Drivers call for further changes to new test
New research reveals what motorists really think of impending changes to the UK driving test – including a new parallel park labelled ‘dangerous’ by some instructors.
A number of changes to the UK practical driving test were introduced in 2017.
One of the most significant alterations is the removal of the three-point turn, a manoeuvre many drivers will probably remember from their learner days. Reversing around a corner is also to be dropped.
Meanwhile, new additions include following directions from a sat nav and reversing out of a parking bay.

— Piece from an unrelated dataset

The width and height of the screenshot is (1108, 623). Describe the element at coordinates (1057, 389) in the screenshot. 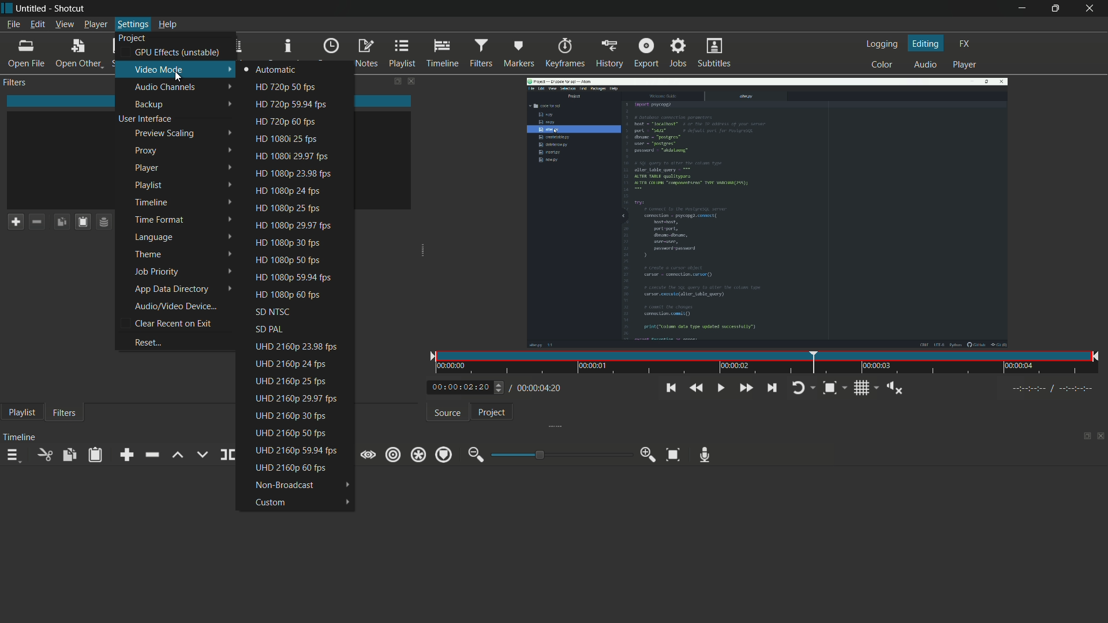

I see `` at that location.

The test will also see the introduction of a controversial new manoeuvre that’ll require drivers to pull over into oncoming traffic and reverse two car lengths.
In addition, it was announced in June 2018 that learners could be accompanied on a motorway if they were with an instructor, in a car with dual controls and L plates visibly displayed.

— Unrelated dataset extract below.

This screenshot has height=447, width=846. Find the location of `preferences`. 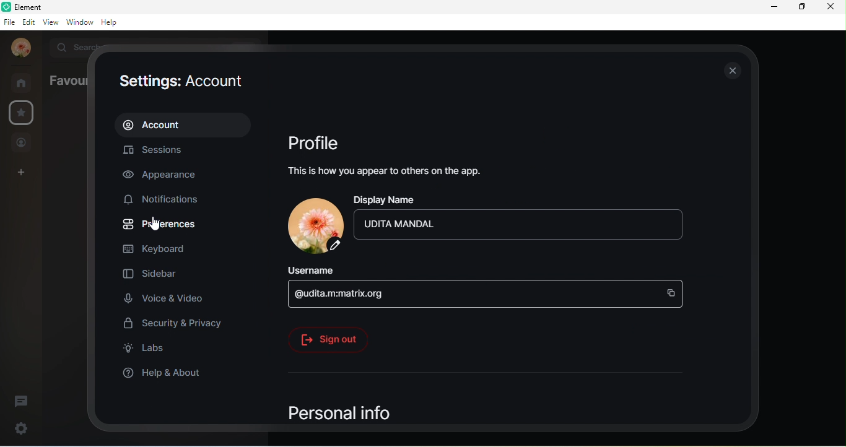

This will form part of a lesson and won't be tested.
Three-point turn an unpopular omission
The changes, which are aimed at improving driving standards and road safety, have received a mixed reaction from motorists.
Almost half welcome the introduction of the sat nav test, according to new research by Confused.com.
Nearly two in five are glad to see independent driving – where candidates are required to follow traffic signs and/or a series of directions – doubled to 20 minutes.
However, less than one in six agree with the removal of the three-point turn.
|Reverse around a corner||Removed|
|Turn in the road||Removed|
|Independent drive increased to 20 minutes||Added|
|Follow directions from sat nav||Added|
|Vehicle safety questions while driving||Added|
|Parallel park on right side of road, reversing two car lengths||Added|
|Reversing into and out of a parking bay||Added|
Drivers want motorway driving tested
One in three drivers – equivalent to 15 million people – believe the new driving test doesn’t go far enough in tackling a perceived lack of other crucial skills and behaviours.
For example, almost three-quarters believe motorway driving should be tested.
And two-thirds of motorists believe driving in darker conditions should form part of the changes.
Eight in 10 motorists think driving etiquette should also be part of the test, which would include the likes of tailgating and middle-lane hogging.
Instructors call parallel park ‘dangerous’
Some driving instructors fundamentally disagree with the changes to the test.
Hundreds of people have signed a driving instructor-led petition which calls for the DVSA to abolish the new parallel park manoeuvre, calling it a “dangerous exercise”.
Despite the concerns raised, the DVSA has concluded that almost all representative organisations are in favour of the proposals as they felt they represented real-life scenarios.
To review the controversial updates, Confused.com sent motoring editor Amanda Stretton to put the changes to the test in a film.
‘Changes still not going far enough’
Amanda says: “We hope that the new test will help new drivers to adapt to the modern conditions of our roads, especially through the independent driving task and using a sat nav.
But it’s worrying that one in three drivers believe these new changes are still not going far enough.
To make the roads safer, drivers believe more practical changes should’ve been included in the new updates set to be implemented in December.
To help improve the quality of driving on our roads, there’s a valid argument that new drivers should be taught general road etiquette and how to treat fellow drivers. This could help to minimise stress levels, road rage, and the risk of accidents.”
The cost of motoring
Stretton adds: “It’s also unsurprising to see that one in five drivers think it’d be beneficial to learn about the cost of motoring, considering this is continuously rising.
By educating them on car insurance, petrol prices, maintenance and other costs that come with owning a car, drivers will know how and where to keep costs down and make driving more affordable.”
Driving test pass rates have risen slightly over the last decade, going from 43% in 2007 to 47% in 2016.
It’s unclear how these figures will be impacted when the changes come into effect.